Après son calvaire, elle a reçu des soins du Centre de traitement et de soutien pour les femmes et les filles de Dohuk, en Iraq, où l'UNFPA soutient l'assistance médicale, psychologique et juridique des victimes.
« La première victime que nous avons reçu avait subi des violences sexuelle et physique, de la manière la plus atroce qui soit », a déclaré Qalavej Jafaar, thérapeute du centre. En 2019, le centre avait reçu plus de 1300 patients.
L'UNFPA a récemment achevé la construction d'une extension, pour aider encore plus de victimes. Aujourd'hui, le centre est soutenu par le programme européen de développement régional et de protection, et les gouvernements d'Australie, du Canada et du Luxembourg.
Les soins que reçoivent les victimes sont spécialisés, pour les aider à faire face aux traumatismes qu'elles ont subis. « Je fréquente le centre de traitement depuis deux ans », a déclaré Yasmin. « Le médecin m’a enseigné que je suis digne et que je dois garder la tête haute.»
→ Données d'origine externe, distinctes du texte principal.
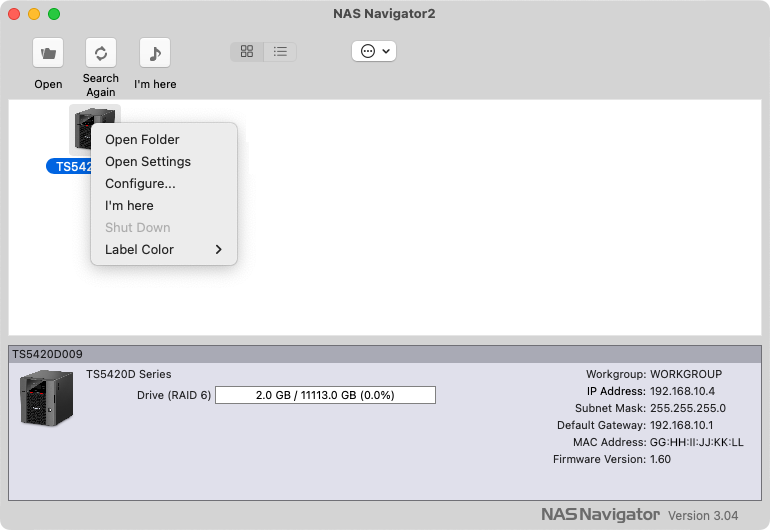The width and height of the screenshot is (770, 530).
Task: Close the NAS Navigator2 window
Action: (14, 14)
Mais les événements récents ont compliqué la capacité des acteurs humanitaires à prévenir et à lutter contre la violence basée sur le genre, ont souligné les orateurs, lors de l'événement de haut niveau qui s’est déroulé hier.
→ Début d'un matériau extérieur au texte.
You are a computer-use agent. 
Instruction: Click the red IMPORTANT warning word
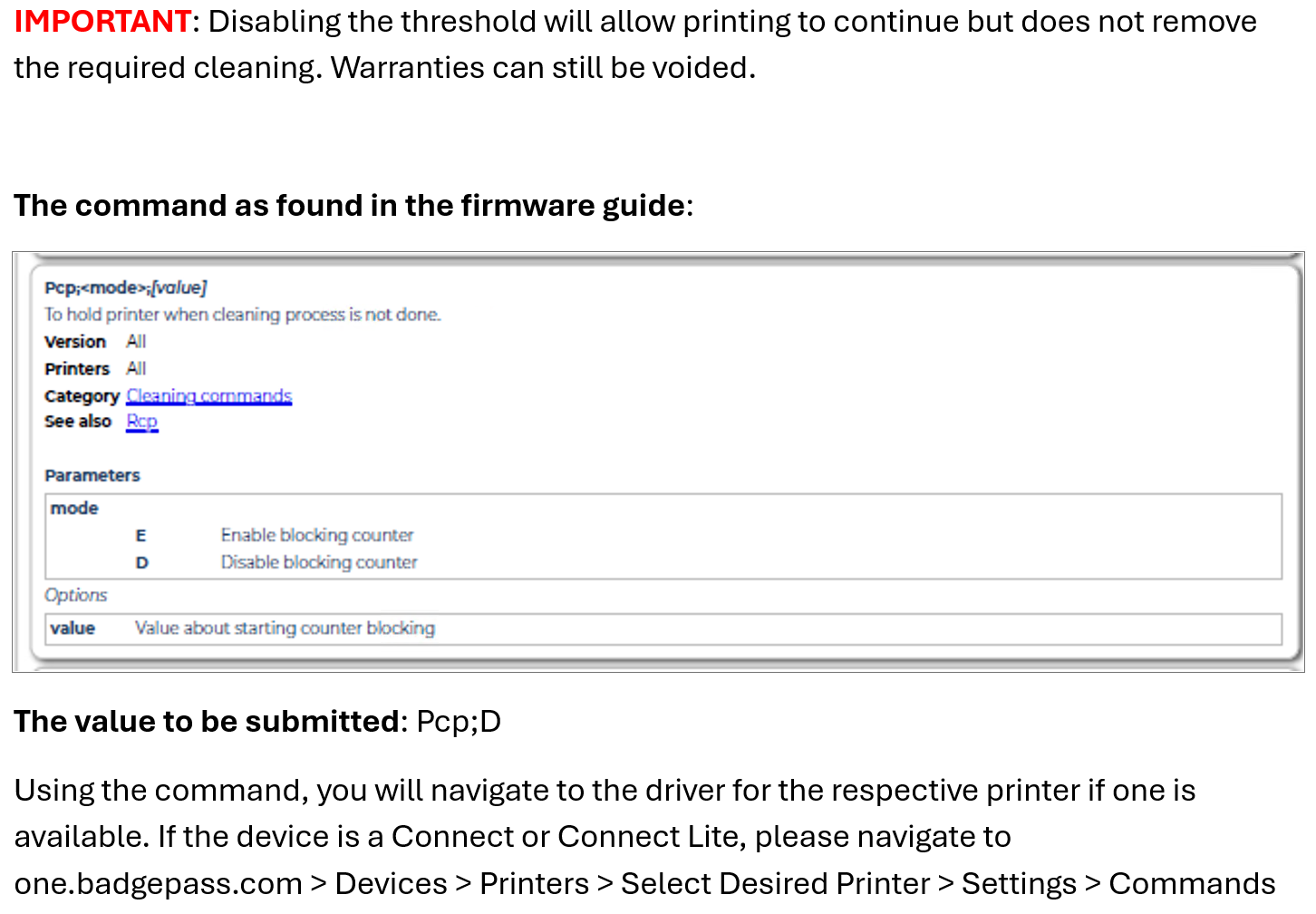tap(102, 21)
« La COVID-19 a ralenti les progrès et nous constatons une montée de la violence basée sur le genre dans le monde », a déclaré le Dr Kanem.
« Nous avons tous dû nous adapter », a-t-elle ajouté.
En Iraq, par exemple, l’UNFPA a créé un système de gestion des cas à distance, pour que les femmes puissent recevoir leur traitement, même en situation de confinement.
Pourtant, a déclaré le Dr Kanem, « il est urgent de mener une action collective d’envergure pour protéger les droits des femmes et des filles ».
Le monde doit également commencer à écouter les victimes, ont souligné les délégués à l'événement.
« Les victimes savent mieux que quiconque ce dont elles ont besoin pour guérir et avancer », a déclaré Mme Murad. « Les efforts visant à impliquer les victimes à tous les niveaux de leur rétablissement les rendront plus autonomes. »
* Le nom a été changé pour cause de protection et de confidentialité.